§ SUPPLIED ENTRIES
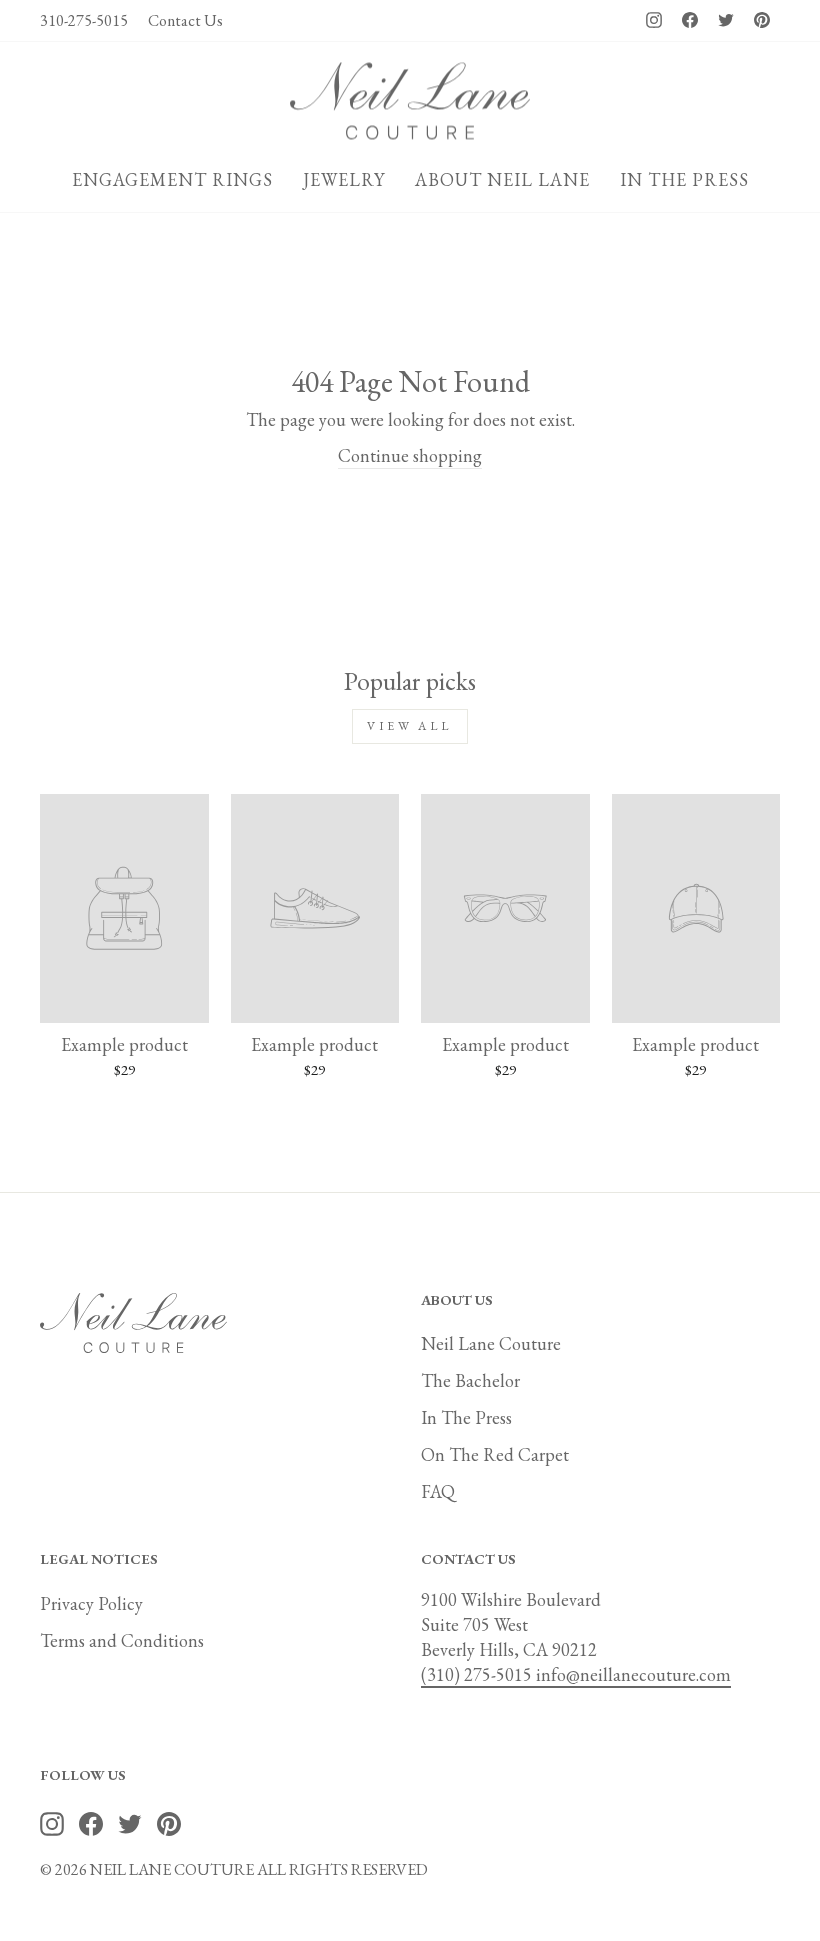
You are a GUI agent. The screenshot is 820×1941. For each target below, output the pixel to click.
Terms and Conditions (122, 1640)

---

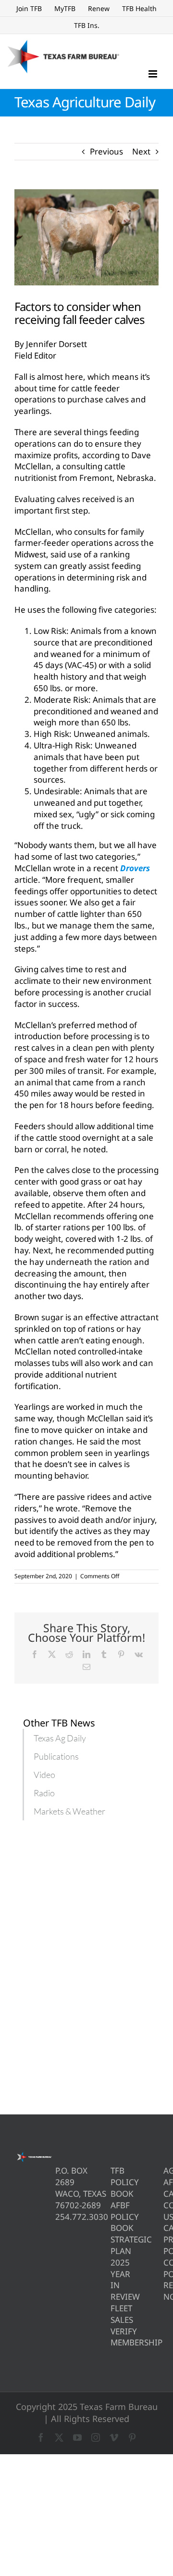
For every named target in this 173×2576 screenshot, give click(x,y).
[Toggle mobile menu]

==

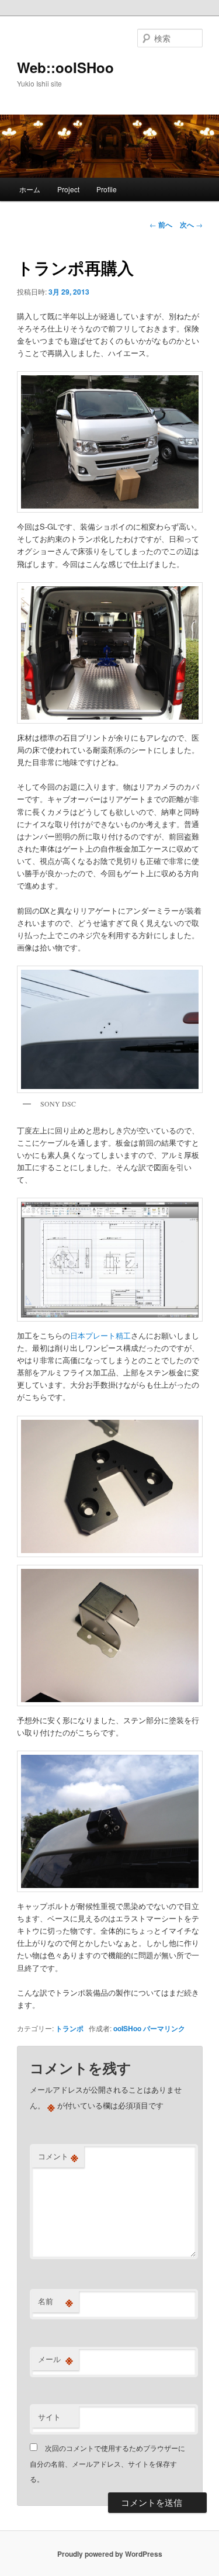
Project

§ WHAT TO WORK ON
Copy out each line of the material above that holds the word "click".

§ RESPONSE FOR THIS EXERCISE
You are a GUI agent. The screenshot is 820×1941. For each target below, output the pixel to click.
For every named target in this 173×2576 screenshot, give click(x,y).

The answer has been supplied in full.